▶ _What to do_: The answer must be the full data, restated word for word, with no pictures in it.

[Stored data]
----------

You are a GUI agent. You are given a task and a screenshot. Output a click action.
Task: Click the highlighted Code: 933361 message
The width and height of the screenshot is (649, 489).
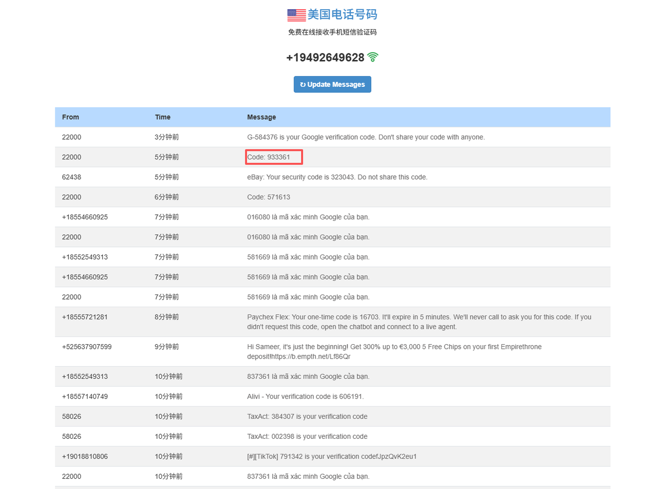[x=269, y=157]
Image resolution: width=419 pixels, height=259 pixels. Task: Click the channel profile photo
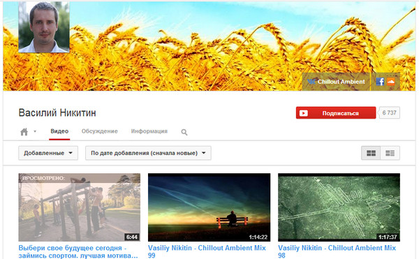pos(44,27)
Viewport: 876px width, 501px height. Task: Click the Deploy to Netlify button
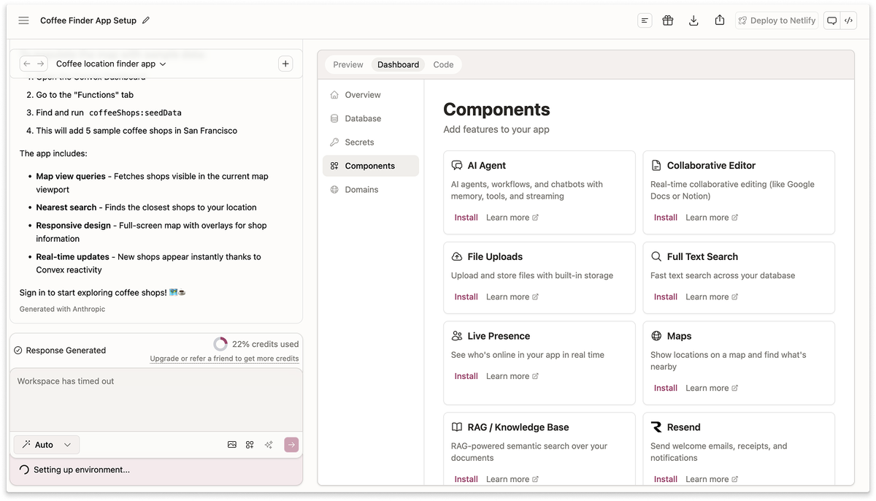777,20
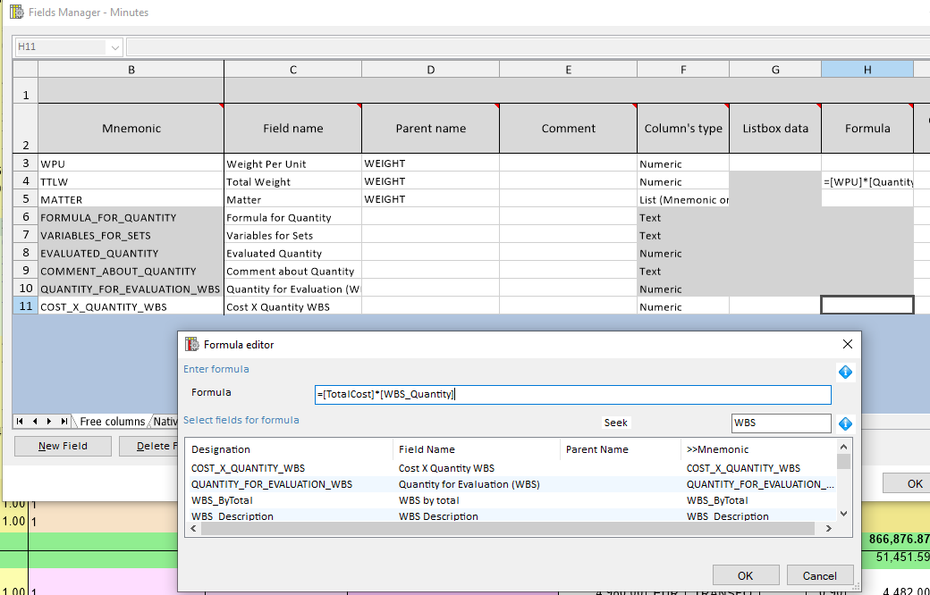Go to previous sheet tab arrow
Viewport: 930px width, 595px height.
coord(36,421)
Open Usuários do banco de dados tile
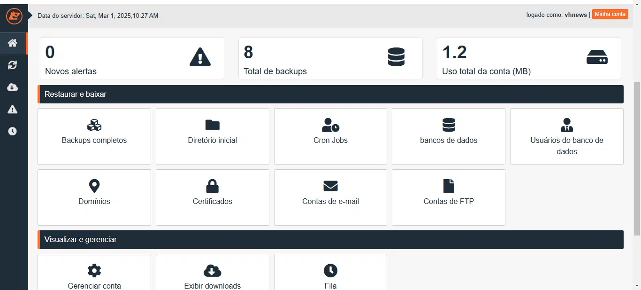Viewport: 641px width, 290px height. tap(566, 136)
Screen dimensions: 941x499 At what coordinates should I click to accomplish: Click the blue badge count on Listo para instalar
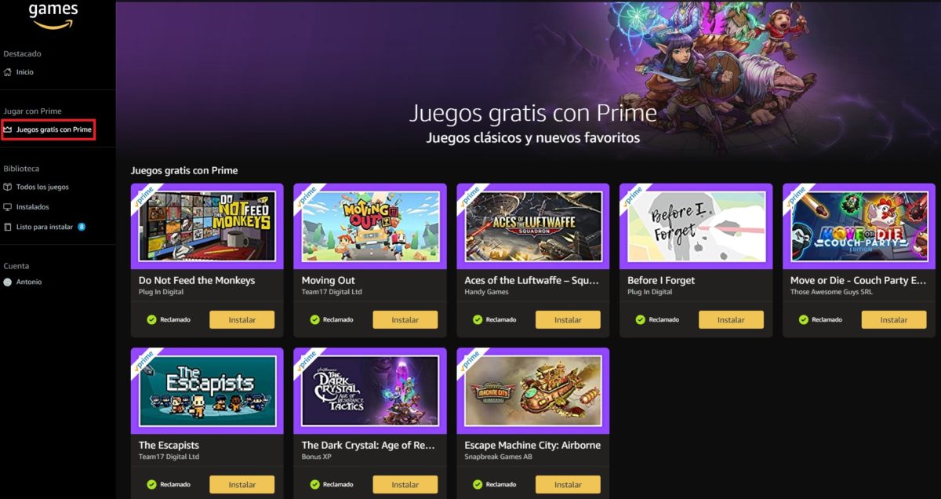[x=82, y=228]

----------

▶ _Reply_:
You are a GUI agent. You are given a task and a screenshot. Output a click action.
Task: Click the highlighted Code: 933361 message
The width and height of the screenshot is (649, 489).
[x=269, y=157]
Image resolution: width=419 pixels, height=259 pixels. Task: Click the channel profile photo
pos(44,27)
Viewport: 876px width, 501px height. Task: Click the Deploy to Netlify button
777,20
Go to previous sheet tab arrow
Viewport: 930px width, 595px height.
coord(36,421)
Open Usuários do banco de dados tile
Viewport: 641px width, 290px height. tap(566, 136)
Screen dimensions: 941x499 At what coordinates should I click to accomplish: Click the blue badge count on Listo para instalar
[x=82, y=228]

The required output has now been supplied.